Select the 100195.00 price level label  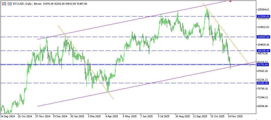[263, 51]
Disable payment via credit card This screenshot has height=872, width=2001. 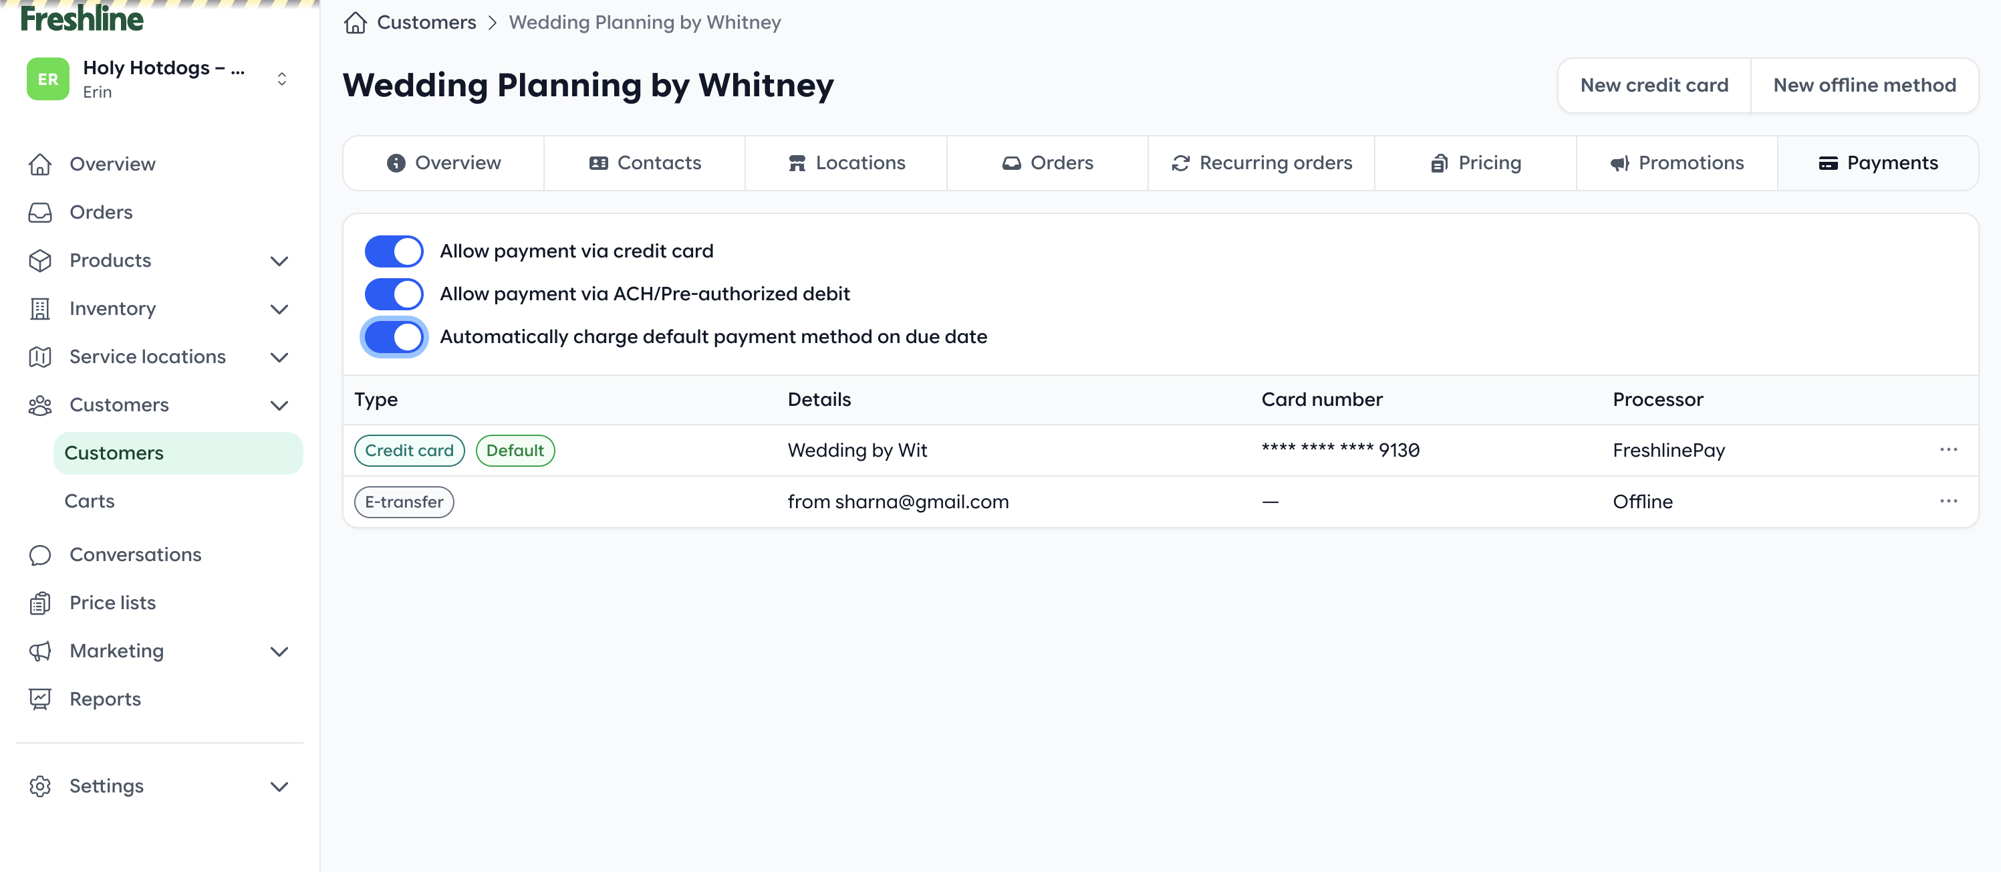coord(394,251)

==

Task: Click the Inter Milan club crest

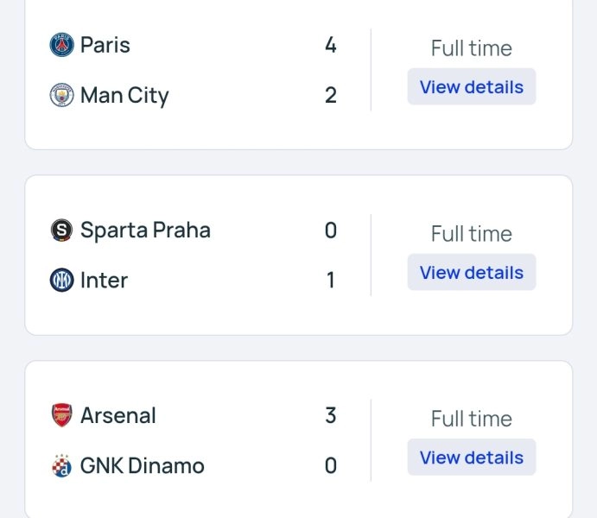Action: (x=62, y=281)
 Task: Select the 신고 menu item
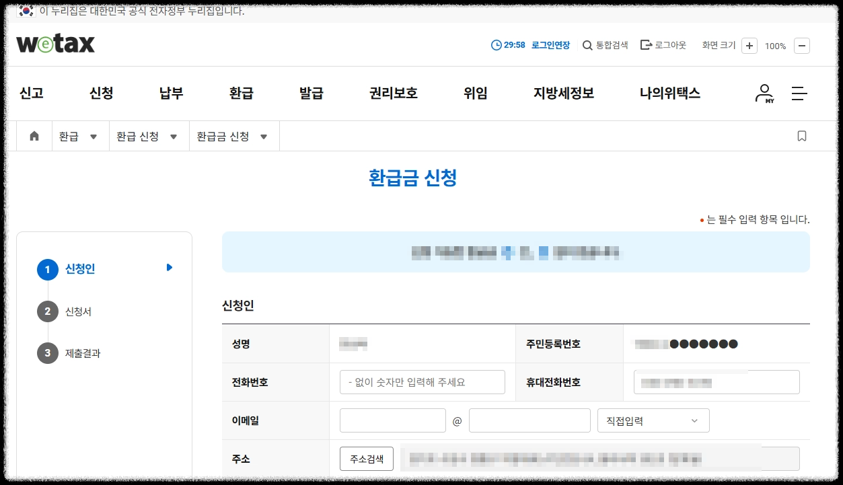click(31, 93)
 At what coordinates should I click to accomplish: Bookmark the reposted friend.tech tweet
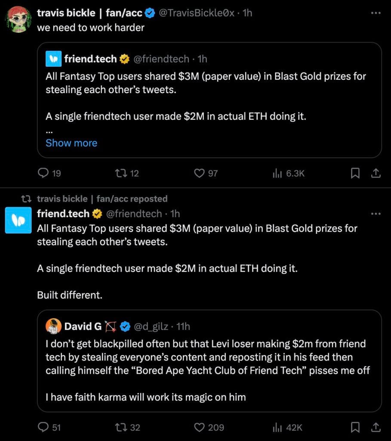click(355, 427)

--

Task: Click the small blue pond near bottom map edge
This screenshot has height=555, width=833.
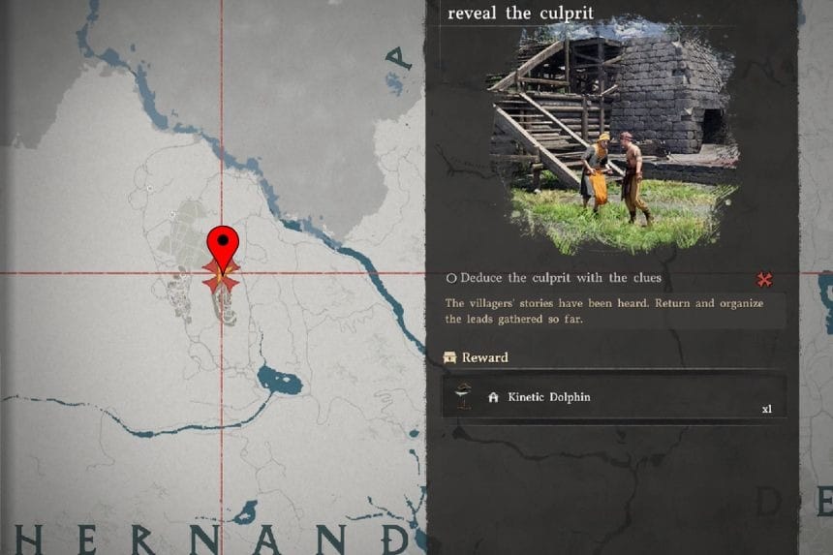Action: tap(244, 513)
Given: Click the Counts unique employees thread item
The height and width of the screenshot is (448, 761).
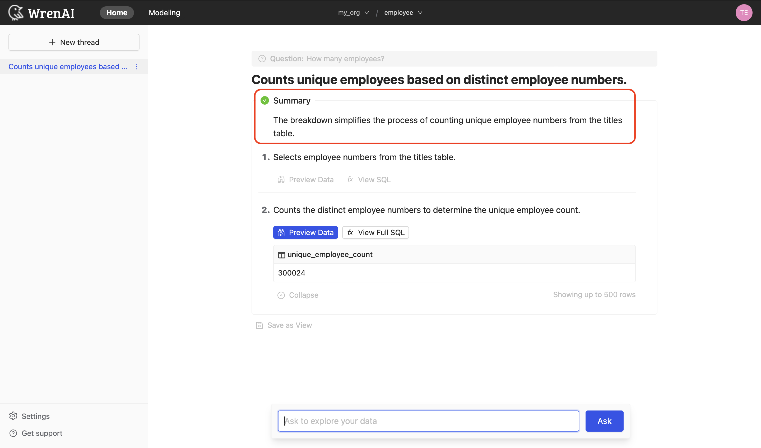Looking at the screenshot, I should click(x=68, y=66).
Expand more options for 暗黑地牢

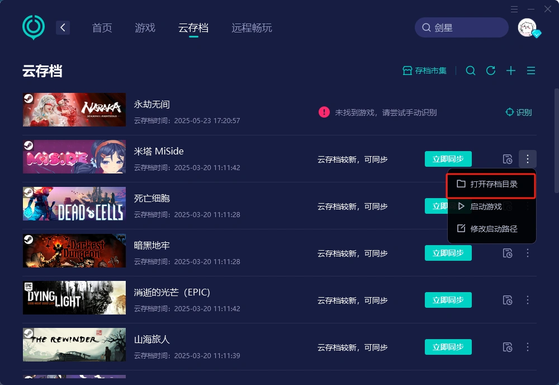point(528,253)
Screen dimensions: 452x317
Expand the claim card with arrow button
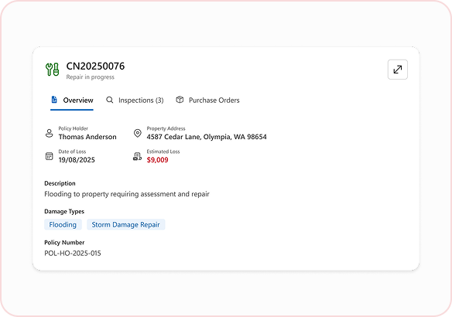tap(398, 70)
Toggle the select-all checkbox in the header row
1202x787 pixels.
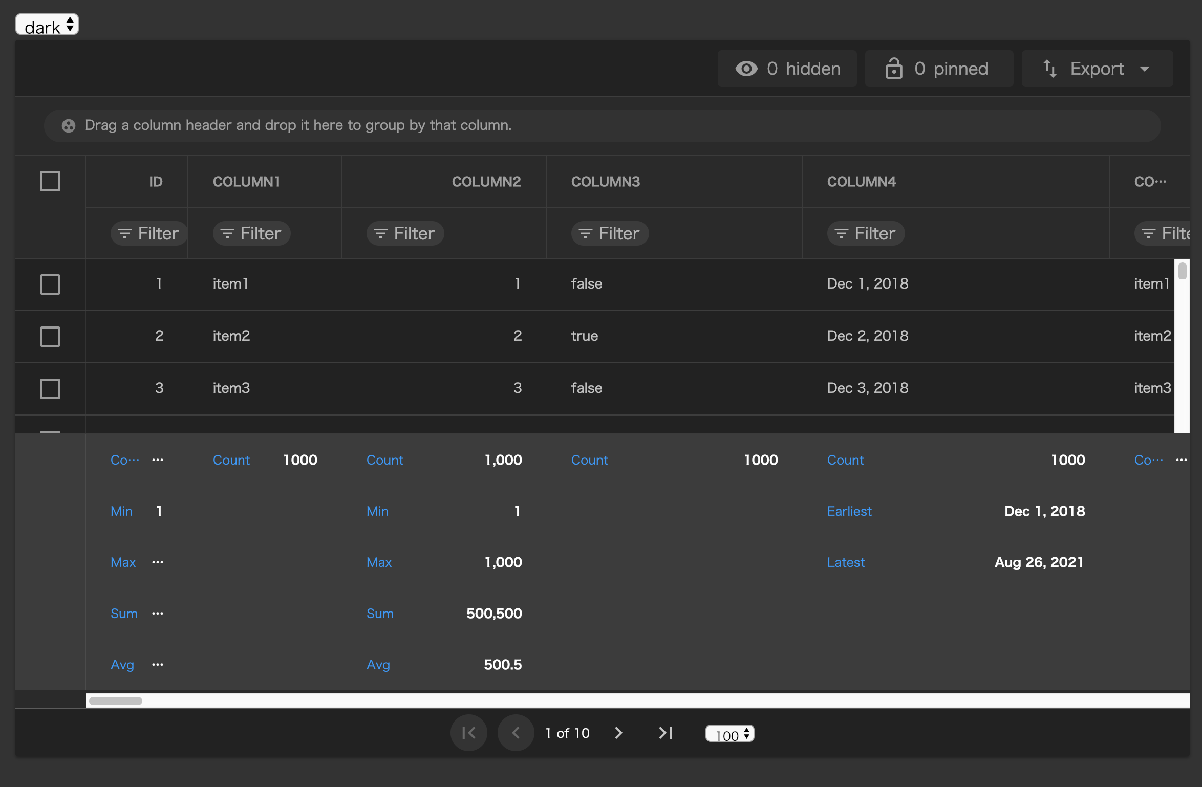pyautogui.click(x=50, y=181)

• **DIRECTIVE**: Return, word for word, every line of the entries from the line containing "Given: Click the" down to the line containing "pyautogui.click(x=50, y=181)", leaving the pictures out.

• **FULL ANSWER**:
Given: Click the Counts unique employees thread item
The height and width of the screenshot is (448, 761).
Looking at the screenshot, I should click(x=68, y=66).
Expand more options for 暗黑地牢

point(528,253)
Screen dimensions: 452x317
Expand the claim card with arrow button
tap(398, 70)
Toggle the select-all checkbox in the header row
1202x787 pixels.
pyautogui.click(x=50, y=181)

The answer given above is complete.